For a long time the American society had been rather particular when it came to defining specific roles for either gender. Initially, the system was somewhat rigid regarding the role of women in the society. According to Lynn (2013), the general perception was that they were not the equals of men and consequently were treated as something of second-rate citizens. It went on at least until 1920 when women were finally eligible to vote (Lynn, 2013). From then on, events took a fresh twist as elite women began advocating for freedom and privileges for themselves and their kind. Intense arguments about gender-related issues took center stage in the second half of the 20th century as women unrelentingly fought for their space in the American community. The social initiatives they undertook went a long way to redefine the American political landscape.

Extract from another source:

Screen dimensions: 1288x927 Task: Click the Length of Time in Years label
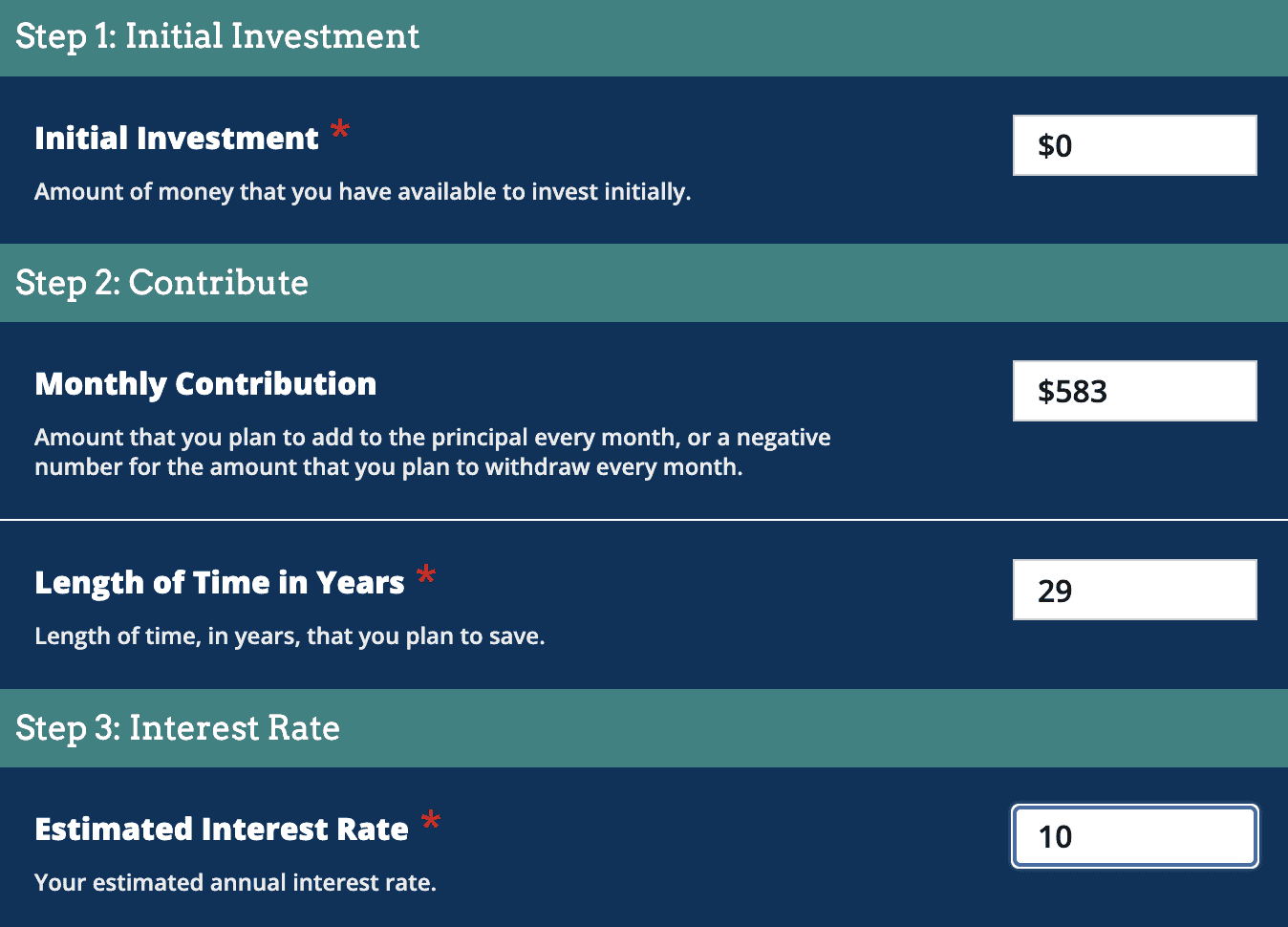[218, 582]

The American society is synonymous with its fixation on matters democracy. Nonetheless, its journey to attain its status has not been a particularly easy one. It may have made considerable strides in other quarters until the 1960s, but women were still languishing from the effects of gender inequality (Lynn, 2013). The political scenario in the U.S from the 1960s was heavily characterized by feminist movements, which sought to create a common ground for either sex in the society. Galligan (2010) provides an in-depth analysis of gender democracy in the 20th century. She examines the American woman’s predicament and views it as the precursor to the myriad feminist movements that ensued. The movements were intent on achieving freedom and social equality for all women irrespective of their social status (Napikoski, 2016). It goes without saying that these actions contributed significantly to the gender revolution in the second half of the twentieth century.

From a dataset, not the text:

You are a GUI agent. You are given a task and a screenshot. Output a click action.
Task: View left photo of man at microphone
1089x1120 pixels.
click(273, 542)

Women’s lives began to change dramatically from 1945 as they became more involved in both social and political life (Lynn, 2013). A considerable number of women had managed to acquire some form of formal education during the world war when most men had been shipped off to the battlefield. The women were not going to stop at anything. They would form movements or organize demonstrations if need be. To that effect, the National Organization for Women was established in 1966 as retaliation on the American administration for failure to provide equal employment for all (Lynn, 2013). The Miss America Protest followed it promptly in a couple of years later.

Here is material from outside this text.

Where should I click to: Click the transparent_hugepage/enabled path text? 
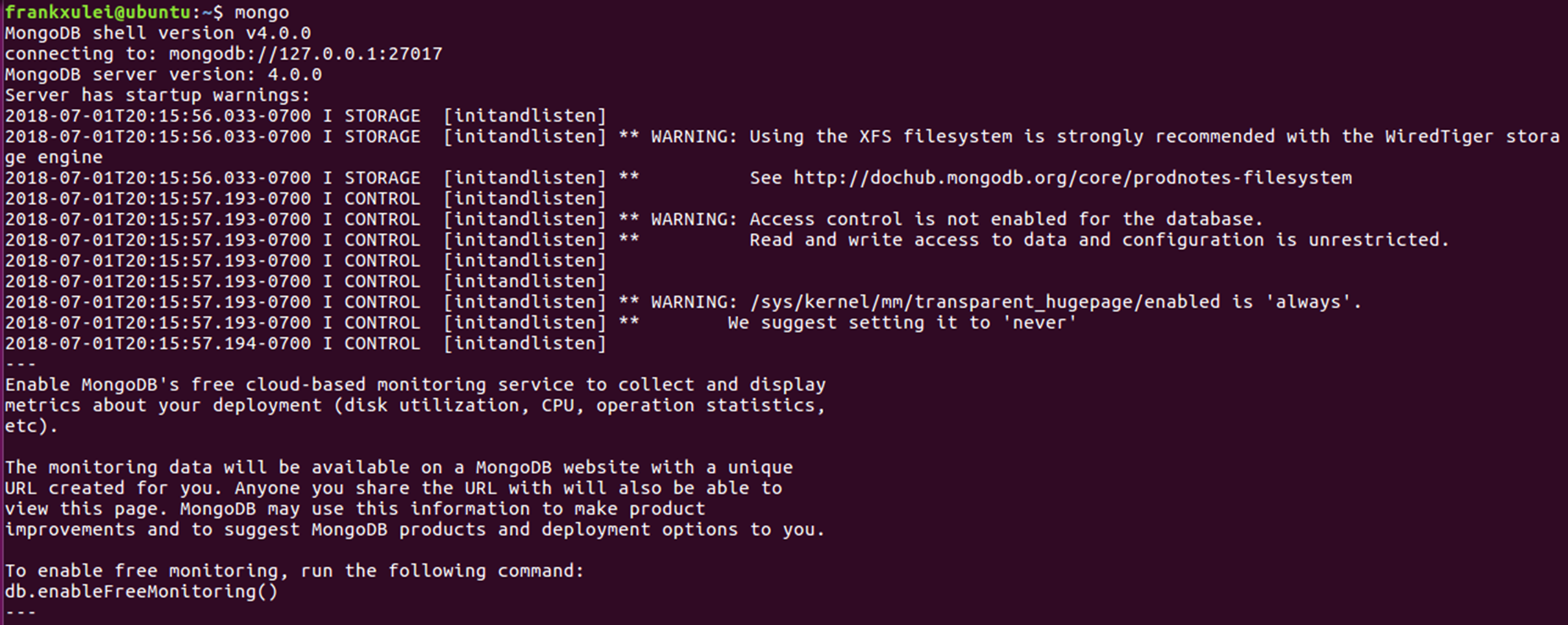tap(985, 302)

Indeed, the second half of the 20th century was the most thrilling moment in the fight for women’s liberation from the yoke of societal oppression. It did not help that men were adamant on having things remain as they were, women still managed to make an impact. Fortunately, a class of liberal women had cropped up in the society who did well to represent their cases for recognition (Galligan, 2010). Eventually, congresses and courts yielded to their pressures and enacted laws allowing for equality. Specifically, obstacles surrounding admission policies were removed, and women freely sought non-traditional jobs (Lynn, 2013). Nonetheless, their efforts could not go unopposed seeing that the media consistently demonized their initiatives. Even more important was the fact that some women were against the very actions that meant to liberate them (Galligan, 2010). Even though the outcome is far from satisfactory, there is plenty for present day women to be proud of. The feminist movements were quite instrumental in the entire gender revolution even into the 21st century.